Saint Nicholas was born in Patara at the end of the 3rd century and became the bishop of the Christian church of Myra, in Lycia, in the 4th century. Patara and Myra are two ancient cities on the Mediterranean Coast in Turkey. The ancient city of Myra, located a few kilometers out of Demre in the north, was one of the earliest Lycian cities. Myra was renowned throughout centuries as the city where St. Nicholas had lived.
His reputation for generosity and compassion is best exemplified in the legend that relates how Nicholas saved a poor man from a life of prostituting his three daughters. These were the days in which girls had to provide dowries to get married. On three separate occasions the bishop is said to have tossed a bag of gold through the family’s window, thus providing a dowry to procure for each daughter an honorable marriage.
This story provides the foundation for the custom, still practiced in many countries, of giving gifts in celebration of the saint’s day, which was December 6. This tradition has later been transferred to Christmas Day in some other countries.
Saint Nicholas is the patron saint of children and sailors. Variations of his name range from Sint Nikolaas to Sinterklaas to Santa Claus; he is known as Father Christmas in England, Grandfather Frost in Russia, Pere Noel in France, Joulupukki in Finland and Saint Nick in the United States. You can read more about Sint Nicolaas in the Netherlands and Germany.

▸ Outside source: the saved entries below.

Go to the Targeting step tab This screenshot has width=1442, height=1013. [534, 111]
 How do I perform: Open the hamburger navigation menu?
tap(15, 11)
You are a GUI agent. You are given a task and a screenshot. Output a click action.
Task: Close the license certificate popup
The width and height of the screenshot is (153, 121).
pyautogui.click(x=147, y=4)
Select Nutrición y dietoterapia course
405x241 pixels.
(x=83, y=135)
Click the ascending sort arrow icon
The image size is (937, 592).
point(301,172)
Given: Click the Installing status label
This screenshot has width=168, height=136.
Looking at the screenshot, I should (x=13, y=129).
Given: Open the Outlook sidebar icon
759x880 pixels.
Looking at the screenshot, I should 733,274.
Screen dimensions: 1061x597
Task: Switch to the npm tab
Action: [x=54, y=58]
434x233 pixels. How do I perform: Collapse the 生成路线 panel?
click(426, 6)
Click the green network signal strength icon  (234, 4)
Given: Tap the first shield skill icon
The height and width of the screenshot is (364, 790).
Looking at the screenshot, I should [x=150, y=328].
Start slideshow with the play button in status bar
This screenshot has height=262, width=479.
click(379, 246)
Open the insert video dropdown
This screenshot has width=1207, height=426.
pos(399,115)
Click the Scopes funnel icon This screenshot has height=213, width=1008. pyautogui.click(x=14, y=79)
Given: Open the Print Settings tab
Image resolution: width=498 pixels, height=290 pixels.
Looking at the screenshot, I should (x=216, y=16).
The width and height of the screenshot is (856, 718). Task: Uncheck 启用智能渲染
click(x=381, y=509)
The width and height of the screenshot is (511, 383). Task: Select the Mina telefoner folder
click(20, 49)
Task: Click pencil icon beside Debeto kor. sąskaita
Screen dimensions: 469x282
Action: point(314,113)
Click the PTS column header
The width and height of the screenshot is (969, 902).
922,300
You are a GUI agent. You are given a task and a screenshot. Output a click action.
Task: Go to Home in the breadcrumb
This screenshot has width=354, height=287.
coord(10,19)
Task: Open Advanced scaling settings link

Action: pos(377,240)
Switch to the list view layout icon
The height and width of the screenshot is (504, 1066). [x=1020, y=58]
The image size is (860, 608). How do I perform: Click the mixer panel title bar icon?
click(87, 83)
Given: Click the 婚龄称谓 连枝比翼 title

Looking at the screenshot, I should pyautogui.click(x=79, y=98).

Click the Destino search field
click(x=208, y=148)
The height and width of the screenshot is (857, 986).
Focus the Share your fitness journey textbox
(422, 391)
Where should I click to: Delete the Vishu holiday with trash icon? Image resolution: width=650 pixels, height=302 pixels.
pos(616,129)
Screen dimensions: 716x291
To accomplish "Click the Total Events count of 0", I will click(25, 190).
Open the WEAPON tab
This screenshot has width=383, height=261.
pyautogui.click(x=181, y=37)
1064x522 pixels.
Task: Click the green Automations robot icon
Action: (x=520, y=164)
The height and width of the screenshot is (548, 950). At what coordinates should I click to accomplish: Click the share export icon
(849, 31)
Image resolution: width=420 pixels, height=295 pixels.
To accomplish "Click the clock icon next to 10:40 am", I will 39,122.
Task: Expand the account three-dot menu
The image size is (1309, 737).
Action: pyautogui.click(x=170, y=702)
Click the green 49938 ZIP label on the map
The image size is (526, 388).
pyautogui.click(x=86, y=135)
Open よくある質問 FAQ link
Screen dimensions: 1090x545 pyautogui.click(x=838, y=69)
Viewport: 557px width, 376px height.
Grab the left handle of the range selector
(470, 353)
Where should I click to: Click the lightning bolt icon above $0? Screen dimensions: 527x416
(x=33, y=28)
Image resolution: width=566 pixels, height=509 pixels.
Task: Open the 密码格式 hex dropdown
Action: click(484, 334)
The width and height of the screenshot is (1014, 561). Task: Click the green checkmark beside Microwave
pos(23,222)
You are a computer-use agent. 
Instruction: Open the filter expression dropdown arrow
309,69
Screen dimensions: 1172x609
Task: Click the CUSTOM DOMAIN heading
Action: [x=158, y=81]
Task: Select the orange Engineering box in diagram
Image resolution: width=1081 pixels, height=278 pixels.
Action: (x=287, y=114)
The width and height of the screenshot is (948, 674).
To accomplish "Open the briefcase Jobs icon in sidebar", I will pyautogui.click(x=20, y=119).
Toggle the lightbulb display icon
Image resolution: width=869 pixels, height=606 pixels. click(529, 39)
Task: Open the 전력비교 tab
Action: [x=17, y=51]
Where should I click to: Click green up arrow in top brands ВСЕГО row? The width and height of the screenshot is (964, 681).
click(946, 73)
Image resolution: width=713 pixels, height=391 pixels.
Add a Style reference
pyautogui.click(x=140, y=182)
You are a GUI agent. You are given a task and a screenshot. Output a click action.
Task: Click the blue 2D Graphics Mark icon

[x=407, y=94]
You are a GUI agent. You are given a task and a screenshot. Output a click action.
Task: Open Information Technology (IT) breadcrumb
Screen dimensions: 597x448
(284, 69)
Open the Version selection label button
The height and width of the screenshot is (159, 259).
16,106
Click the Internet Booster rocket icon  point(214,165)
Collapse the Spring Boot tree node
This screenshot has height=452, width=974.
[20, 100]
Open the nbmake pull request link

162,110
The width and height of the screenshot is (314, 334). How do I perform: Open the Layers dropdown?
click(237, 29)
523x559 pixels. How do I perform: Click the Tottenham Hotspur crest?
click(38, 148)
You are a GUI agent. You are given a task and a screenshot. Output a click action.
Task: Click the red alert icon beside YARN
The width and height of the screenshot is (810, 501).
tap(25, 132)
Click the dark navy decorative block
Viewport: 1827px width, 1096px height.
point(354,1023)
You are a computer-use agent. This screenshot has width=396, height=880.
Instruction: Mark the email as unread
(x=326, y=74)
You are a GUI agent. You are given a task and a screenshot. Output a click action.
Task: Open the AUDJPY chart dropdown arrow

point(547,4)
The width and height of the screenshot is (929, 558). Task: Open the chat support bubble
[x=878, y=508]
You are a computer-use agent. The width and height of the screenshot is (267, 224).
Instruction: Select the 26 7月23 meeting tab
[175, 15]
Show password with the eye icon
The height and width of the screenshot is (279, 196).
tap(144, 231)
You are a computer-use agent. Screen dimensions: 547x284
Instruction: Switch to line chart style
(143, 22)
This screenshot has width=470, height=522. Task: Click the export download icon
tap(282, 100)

St. Nicholas was buried in a tomb outside the city of Myra over which a chapel was subsequently erected. In the 6C it was replaced by a large church. This church is located in the town of Demre today. At the end of the 11C Italians, with the bones of St. Nicholas from Myra, built a famous pilgrimage church over his mortal remains in Bari. Several relics of St. Nicholas such as fragments of his jawbone and skull, are today kept in the Archeological Museum of Antalya.